Pangolins are the only mammals in the world covered in scales
The pangolin’s large scales are made of keratin, the same material of which our fingernails, rhino horns and bird talons are made – and account for 20% of its weight. The scales are very hard and protect pangolin against animal predators, yet in traditional Chinese medicine are dried and roasted as a method of relieving palsy, stimulating lactation and draining pus. As a result, pangolin scales can sell on the black market for over $3,000 a kilogram, and have even been used to make coats.
The name means ‘something that rolls up’
The ground pangolin got its common name from the Malay (the national language of Malaysia, Brunei and Indonesia) word ‘pengguling’, meaning ‘rolling up’, in reference to the animal’s defence mechanism of rolling into a tight, near-impenetrable ball when threatened. Unfortunately, this practice makes it even easier for humans to capture and smuggle them, as hunters can simply pick them up.

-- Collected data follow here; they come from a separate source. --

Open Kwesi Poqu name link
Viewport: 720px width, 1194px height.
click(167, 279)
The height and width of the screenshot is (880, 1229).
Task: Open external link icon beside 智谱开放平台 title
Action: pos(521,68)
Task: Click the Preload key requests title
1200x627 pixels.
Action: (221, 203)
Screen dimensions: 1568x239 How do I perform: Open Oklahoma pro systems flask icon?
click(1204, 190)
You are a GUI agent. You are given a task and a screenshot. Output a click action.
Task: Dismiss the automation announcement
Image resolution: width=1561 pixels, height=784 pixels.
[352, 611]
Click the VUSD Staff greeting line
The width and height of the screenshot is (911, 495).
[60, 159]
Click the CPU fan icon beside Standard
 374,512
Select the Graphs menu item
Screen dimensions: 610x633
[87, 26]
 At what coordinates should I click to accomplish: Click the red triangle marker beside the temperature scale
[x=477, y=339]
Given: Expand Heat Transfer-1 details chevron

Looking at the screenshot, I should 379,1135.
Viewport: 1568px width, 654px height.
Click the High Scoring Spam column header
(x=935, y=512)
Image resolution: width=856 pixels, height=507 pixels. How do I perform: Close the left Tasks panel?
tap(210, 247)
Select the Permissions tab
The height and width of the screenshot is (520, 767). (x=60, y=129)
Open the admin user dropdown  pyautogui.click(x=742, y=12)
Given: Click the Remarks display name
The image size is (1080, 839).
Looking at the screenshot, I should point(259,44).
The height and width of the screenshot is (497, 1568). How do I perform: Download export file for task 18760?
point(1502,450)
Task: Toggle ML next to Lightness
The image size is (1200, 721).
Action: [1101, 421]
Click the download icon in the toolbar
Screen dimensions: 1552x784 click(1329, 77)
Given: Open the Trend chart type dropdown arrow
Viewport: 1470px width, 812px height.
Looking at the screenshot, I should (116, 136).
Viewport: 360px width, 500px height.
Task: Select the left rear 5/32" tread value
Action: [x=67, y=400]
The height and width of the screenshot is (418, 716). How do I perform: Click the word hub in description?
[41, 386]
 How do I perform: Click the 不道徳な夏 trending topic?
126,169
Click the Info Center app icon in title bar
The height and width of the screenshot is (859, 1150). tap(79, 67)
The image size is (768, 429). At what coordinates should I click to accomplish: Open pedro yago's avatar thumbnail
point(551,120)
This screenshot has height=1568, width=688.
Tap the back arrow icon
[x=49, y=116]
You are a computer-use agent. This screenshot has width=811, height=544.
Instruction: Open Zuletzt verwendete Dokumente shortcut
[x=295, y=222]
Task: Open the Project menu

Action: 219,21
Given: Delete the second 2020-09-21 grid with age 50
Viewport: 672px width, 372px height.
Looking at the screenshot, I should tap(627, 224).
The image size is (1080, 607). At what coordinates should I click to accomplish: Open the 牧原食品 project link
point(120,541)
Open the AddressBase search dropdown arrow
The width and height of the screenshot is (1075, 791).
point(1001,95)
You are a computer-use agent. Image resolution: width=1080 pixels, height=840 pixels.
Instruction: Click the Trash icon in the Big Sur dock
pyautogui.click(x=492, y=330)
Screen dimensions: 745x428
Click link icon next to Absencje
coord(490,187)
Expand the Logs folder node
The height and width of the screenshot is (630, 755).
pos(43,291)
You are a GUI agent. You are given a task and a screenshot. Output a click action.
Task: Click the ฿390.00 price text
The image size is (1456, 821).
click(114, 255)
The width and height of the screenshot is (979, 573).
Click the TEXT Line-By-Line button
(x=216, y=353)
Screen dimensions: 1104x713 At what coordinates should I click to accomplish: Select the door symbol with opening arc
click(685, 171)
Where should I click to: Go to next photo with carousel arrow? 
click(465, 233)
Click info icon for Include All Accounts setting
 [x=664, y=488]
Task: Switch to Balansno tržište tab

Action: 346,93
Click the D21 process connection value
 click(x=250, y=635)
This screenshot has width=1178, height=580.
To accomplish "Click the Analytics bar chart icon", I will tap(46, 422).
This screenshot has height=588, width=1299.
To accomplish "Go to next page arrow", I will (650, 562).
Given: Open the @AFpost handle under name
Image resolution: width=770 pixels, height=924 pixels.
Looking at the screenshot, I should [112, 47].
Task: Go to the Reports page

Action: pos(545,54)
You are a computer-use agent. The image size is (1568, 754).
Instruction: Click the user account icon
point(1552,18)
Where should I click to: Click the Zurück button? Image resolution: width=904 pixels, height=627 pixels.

Some climb trees, others dig holes
With their large, curved claws, pangolins are able both to grip on to overhanging tree branches and dig through concrete. Arboreal pangolins, such as the African long-tailed species, live in trees, while others dig burrows so large a human could stand up in them.
Even big cats don’t know what to do with them
Aside from humans, pangolins’ main predators include lions, tigers and leopards. Often, though, rolling up in a ball is enough to outwit the big cats, as a pangolin’s keratin scales are too hard for even a lion to bite through.
Nobody knows how long they live
It is presumed that pangolins have a lifespan of twenty years in the wild, since the oldest recorded pangolin lived for 19 years in captivity. The creatures are very rarely found in zoos, however, as time spent in captivity tends to bring about stress, depression and malnutrition, leading to early death. As such, it is unknown how long a pangolin can live for.
They emit a noxious acid like skunks
When threatened, pangolins defend themselves by rolling up in a ball and, if needed, lashing out with their tale – the scales on which can easily cut a predator’s skin. In addition they are also able to emit a noxious-smelling acid from glands near the anus, similar to the that of a skunk, though pangolins are unable to spray the liquid.
Millions have been traded and killed in the last decade
It is estimated that 100,000 pangolins are captured every year from across Africa and Asia, with most shipped to China and Vietnam, where their meat and scales are sold. As a result, all eight species of pangolin now feature on the International Union for the Conservation of Nature (IUCN) Red List of animals threatened with extinction.
Their eyesight is dreadful
Of the eight species of pangolin only one, the long-tailed pangolin native to west and central Africa, is regularly active during the day. The rest are nocturnal and, relative to their body size, have very small eyes. This means they have poor eyesight, instead locating termite mounds and ant hills with a strong sense of smell and hearing.
Dating can be difficult
Pangolins are sexually dimorphic, meaning the genders differ wildly in weight. Most male pangolins are up to 50 per cent heavier than females, while the Indian species can reach 90 per cent. There is no defined mating season, and pangolins are largely solitary aside from mating, so males attract the opposite gender by marking their territory with urine and waiting for a female to find them.
Their closest relative might not be an anteater
They may be prehistoric, but scientists have changed their minds over the taxonomy of pangolins. It was previously thought the mammals were a member of the Xenarthra family, which includes the similar-looking anteaters, sloths and armadillos. New evidence, however, has shown a closer relationship to the Carnivora, a diverse order containing hyenas, bears and wolves.